** Available data follows **
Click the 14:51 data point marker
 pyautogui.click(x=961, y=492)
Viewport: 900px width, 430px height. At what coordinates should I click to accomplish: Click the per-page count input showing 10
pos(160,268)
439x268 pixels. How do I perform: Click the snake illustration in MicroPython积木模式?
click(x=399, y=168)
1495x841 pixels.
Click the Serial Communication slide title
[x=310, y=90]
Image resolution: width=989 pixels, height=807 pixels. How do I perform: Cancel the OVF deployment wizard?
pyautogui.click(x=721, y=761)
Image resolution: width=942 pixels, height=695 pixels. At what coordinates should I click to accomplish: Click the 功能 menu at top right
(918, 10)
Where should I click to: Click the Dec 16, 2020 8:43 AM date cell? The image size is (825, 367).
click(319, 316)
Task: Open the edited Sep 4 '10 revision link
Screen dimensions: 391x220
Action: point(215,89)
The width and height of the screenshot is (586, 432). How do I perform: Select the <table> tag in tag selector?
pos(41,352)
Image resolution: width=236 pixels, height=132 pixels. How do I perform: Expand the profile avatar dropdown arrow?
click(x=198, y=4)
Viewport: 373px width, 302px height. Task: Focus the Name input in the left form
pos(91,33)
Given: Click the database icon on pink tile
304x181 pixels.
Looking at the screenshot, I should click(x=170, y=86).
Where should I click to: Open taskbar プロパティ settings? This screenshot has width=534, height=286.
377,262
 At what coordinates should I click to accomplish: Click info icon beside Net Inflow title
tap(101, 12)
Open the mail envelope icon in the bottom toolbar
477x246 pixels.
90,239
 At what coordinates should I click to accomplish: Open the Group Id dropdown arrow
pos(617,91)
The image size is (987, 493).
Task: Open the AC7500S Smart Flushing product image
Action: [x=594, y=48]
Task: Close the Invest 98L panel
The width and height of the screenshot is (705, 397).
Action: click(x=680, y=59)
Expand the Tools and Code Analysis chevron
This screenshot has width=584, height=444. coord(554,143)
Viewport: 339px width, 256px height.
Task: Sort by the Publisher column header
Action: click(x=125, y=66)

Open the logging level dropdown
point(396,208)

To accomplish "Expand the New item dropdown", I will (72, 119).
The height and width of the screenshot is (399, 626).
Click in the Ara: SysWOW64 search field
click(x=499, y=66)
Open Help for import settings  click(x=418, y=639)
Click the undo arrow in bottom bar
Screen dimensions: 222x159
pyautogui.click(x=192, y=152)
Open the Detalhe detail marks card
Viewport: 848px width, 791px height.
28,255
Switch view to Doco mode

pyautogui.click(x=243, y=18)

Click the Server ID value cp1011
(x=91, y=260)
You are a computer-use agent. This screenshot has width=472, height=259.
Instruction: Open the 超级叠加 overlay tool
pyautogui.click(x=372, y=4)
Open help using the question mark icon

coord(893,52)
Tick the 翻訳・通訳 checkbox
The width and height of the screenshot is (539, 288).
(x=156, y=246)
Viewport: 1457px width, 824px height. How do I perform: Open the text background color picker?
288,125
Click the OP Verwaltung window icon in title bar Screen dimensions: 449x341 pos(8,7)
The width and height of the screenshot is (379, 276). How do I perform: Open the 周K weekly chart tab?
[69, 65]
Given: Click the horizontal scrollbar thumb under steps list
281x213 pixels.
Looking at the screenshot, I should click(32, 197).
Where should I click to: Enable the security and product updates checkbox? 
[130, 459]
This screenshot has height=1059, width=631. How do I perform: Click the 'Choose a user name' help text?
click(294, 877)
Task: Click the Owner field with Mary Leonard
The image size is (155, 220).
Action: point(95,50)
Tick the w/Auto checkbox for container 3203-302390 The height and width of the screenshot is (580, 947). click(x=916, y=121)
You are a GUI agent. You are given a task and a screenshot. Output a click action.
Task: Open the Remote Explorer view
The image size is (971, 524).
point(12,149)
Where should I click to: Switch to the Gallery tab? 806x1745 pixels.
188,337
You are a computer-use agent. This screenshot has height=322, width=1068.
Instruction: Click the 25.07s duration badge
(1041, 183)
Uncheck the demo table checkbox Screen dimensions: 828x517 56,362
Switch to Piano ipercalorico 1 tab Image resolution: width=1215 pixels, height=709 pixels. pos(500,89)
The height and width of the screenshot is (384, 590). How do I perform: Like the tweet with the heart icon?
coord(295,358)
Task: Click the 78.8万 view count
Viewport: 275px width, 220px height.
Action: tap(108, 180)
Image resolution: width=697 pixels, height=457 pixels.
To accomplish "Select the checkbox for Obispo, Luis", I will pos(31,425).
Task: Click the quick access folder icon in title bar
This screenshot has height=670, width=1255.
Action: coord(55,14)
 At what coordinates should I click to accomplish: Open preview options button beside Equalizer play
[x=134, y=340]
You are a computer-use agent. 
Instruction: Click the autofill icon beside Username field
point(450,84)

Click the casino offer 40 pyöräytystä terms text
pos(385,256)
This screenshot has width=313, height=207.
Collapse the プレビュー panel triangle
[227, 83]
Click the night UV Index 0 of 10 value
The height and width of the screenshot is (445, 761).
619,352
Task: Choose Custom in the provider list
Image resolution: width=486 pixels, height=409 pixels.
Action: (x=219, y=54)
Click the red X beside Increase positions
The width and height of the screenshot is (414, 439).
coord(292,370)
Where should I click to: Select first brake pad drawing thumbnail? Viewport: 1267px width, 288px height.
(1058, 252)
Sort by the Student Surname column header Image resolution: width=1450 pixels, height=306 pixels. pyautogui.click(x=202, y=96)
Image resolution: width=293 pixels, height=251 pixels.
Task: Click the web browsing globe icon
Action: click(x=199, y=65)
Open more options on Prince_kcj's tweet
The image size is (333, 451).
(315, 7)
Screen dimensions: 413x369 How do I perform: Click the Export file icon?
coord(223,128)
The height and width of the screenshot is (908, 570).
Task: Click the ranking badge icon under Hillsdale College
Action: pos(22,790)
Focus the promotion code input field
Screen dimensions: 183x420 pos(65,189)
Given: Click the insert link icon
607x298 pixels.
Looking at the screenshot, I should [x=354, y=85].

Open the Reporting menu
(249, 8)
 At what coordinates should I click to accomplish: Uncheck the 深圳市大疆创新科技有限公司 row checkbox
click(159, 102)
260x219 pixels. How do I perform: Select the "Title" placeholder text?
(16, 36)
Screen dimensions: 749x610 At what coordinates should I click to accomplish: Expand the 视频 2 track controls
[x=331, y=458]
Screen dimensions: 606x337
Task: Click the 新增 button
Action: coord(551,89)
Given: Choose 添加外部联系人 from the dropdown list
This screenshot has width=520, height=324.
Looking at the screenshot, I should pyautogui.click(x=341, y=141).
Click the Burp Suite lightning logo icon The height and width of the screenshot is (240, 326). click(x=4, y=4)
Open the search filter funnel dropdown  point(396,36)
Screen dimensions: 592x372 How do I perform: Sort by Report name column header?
** End of Available data **
Action item —
The answer must be every line from the records above that contains the word "agent", copied out.

Answer space —
You are a computer-use agent. This screenshot has width=472, height=259.
You are a GUI agent. You are given a task and a screenshot. Output a click action.
You are a computer-use agent. This screenshot has height=322, width=1068.
You are a computer-use agent. 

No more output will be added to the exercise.